Noah Baumbach’s Greenberg causes a lot of simultaneous reactions, including refreshment, boredom and dissimulation.
It is refreshing to not have to don 3D glasses and actually watch people act on screen. Greenberg has no fancy gimmicks or brooding vampires, just people interacting the old-fashioned way.
A short cunnilingus act kicks off the romance between Roger Greenberg (Ben Stiller) and Florence Marr (unknown Greta Gerwig) with a bang. It is awkward in every sense, starting with her as a personal assistant to Greenberg’s brother. Unlike many Hollywood blockbuster romances, it shows how real life is an awkward mess, not a fairy tale with a killer wardrobe.
Ben Stiller’s choice in a new role is refreshing. After suffering a nervous breakdown in New York, his character comes back home to Los Angeles to see old friends and relax. It is easy to forget he starred in Night at the Museum after this stellar performance. He portrays a wide range of emotions dead on — one minute he’s contending for America’s biggest asshole, the next he is high as a kite and opening up to Florence.

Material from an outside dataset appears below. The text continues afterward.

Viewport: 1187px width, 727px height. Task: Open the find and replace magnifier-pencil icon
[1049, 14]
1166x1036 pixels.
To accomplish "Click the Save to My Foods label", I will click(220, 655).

It is through Stiller that Baumbach (The Squid and the Whale) makes an abundance of social commentary. The still rather anal Greenberg makes a point to write a letter to each company he comes into contact with. One lucky recipient is Starbucks, who he is dissatisfied with for selling fast food as culture. Or after a slew of cocaine, marijuana and prescription drugs, Greenberg comments on Generation X, MySpace and the knowledge gap. Gerwig manges to almost outshine Stiller. Although the character’s decisions are anything but commendable — especially her choice in Greenberg — the audience can still connect with her.

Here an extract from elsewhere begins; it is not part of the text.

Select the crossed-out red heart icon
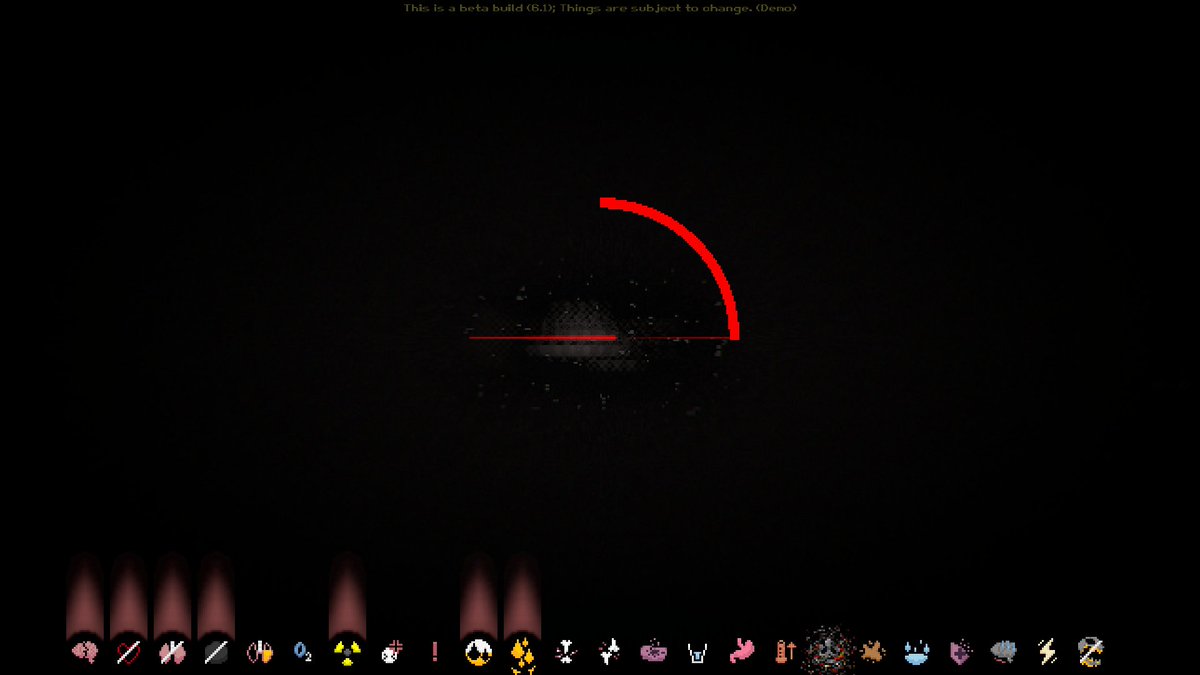1200x675 pixels. click(x=129, y=652)
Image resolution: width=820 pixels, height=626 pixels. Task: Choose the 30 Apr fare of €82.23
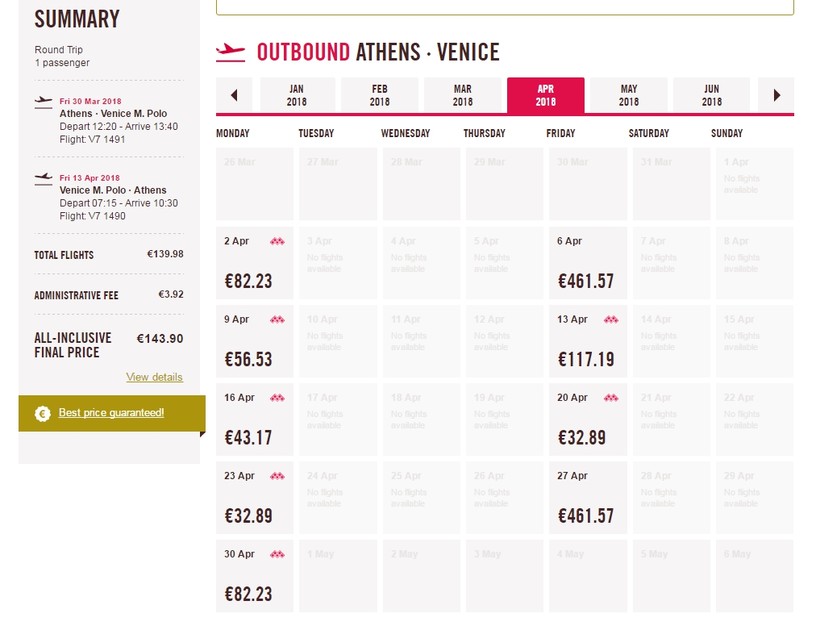click(255, 576)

The cinematography also deserves some credit. The lighting, striving to emulate sunny Los Angeles, is a welcome contrast to the story’s plotline. The close-ups serve the movie and are done exceptionally well.

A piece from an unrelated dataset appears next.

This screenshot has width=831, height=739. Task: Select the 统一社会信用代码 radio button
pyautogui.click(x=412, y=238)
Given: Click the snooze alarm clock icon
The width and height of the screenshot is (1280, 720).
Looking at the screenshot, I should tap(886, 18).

Regardless of all the acting talent, Greenberg manages to be boring in the sense that it still drags on from one issue to the next with no real drama. Baumbach and his wife Jennifer Jason Leigh wrote the screenplay together, with him directing and her producing — along with playing Stiller’s ex-girlfriend. This results in the movie being one big act of compromise, the most important aspect of a successful marriage. It is as if one half of the duo brought the idea to the table and the other shot it down, but let an insipid version into theatres. There is much going on, yet it ends up as nothing at all.
The movie is dissimulating as a comedy. It is unconventionally funny, but only sometimes. Think a lot less funny than a Cohen brothers flick like A Serious Man or Burn After Reading, but with a few more laughs than Funny People.
Greenberg tries too hard to be a dark indie comedy but the success of those films is by making it seem effortless. Baumbach ends up putting less effort into the end- ing.